_Source_:
******************************

In [None]:
# This Python 3 environment comes with many helpful analytics libraries installed
# It is defined by the kaggle/python Docker image: https://github.com/kaggle/docker-python
# For example, here's several helpful packages to load

# Input data files are available in the read-only "../input/" directory
# For example, running this (by clicking run or pressing Shift+Enter) will list all files under the input directory

import os
for dirname, _, filenames in os.walk('/kaggle/input'):
    for filename in filenames:
        print(os.path.join(dirname, filename))

# You can write up to 20GB to the current directory (/kaggle/working/) that gets preserved as output when you create a version using "Save & Run All" 
# You can also write temporary files to /kaggle/temp/, but they won't be saved outside of the current session

## Our Question: Which service has the most churn and what are the trends?

In [None]:
import numpy as np
import pandas as pd
from matplotlib import pyplot as plt
import seaborn as sns

df = pd.read_csv('../input/../input/telco-customer-churn/WA_Fn-UseC_-Telco-Customer-Churn.csv')

In [None]:
df.info

# Exploring the data

In [None]:
df.isnull().sum()

We see that there are no null values in the dataframe

In [None]:
df.head()

This dataset has the following information:

**Demographics**: Gender, senior citizen, partner, dependents

**Services:** Phone service, multiple lines, internet service, online security, online backup, tech support, streamingtv, streamingmovies

**Account info:** Contract, paperless billing, monthly charges, payment method, total charges, tenure

We will focus on the following services as these are likely to be the main services customers signed up for.

******************************

_Dataset excerpt_:
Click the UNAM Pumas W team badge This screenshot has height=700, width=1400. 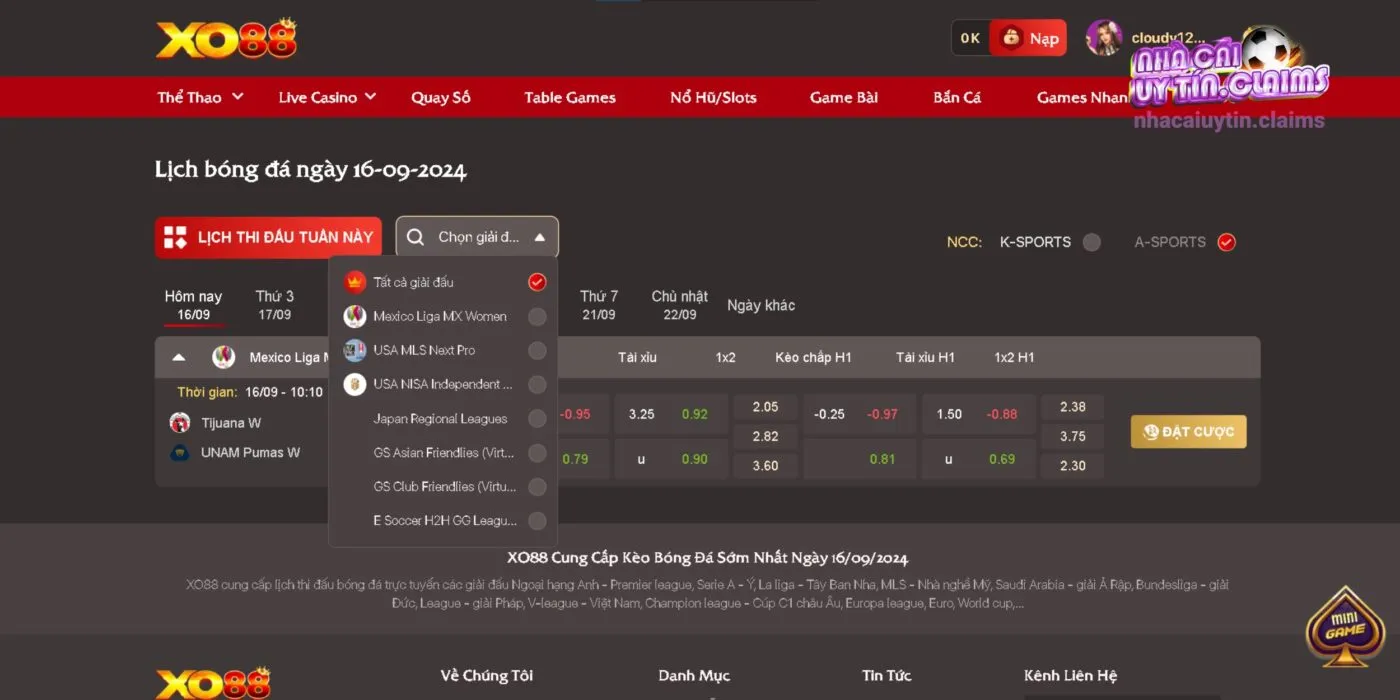pos(180,453)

******************************

_Objective A_:
Based on the churn notebook, say whether each statement agrees with it: (i) temporary files written to /kaggle/temp/ are kept after the current session ends; (ii) the dataframe contains no null values; (iii) tenure is listed under account info. Answer yes or no for each and quote the deciding words.
_Objective B_:
Rewrite everything in the churn notebook from "# Input data" down to "print(os.path.join(dirname, filename))", renaming "dirname" to "folder".
_Objective C_:
Please state how much data the churn notebook says can be written to the current directory.

_Exercise response A_:
(i) No: "but they won't be saved outside of the current session"
(ii) Yes: "We see that there are no null values in the dataframe"
(iii) Yes: "payment method, total charges, tenure"

_Exercise response B_:
# Input data files are available in the read-only "../input/" directory
# For example, running this (by clicking run or pressing Shift+Enter) will list all files under the input directory

import os
for folder, _, filenames in os.walk('/kaggle/input'):
    for filename in filenames:
        print(os.path.join(folder, filename))

_Exercise response C_:
Up to 20GB.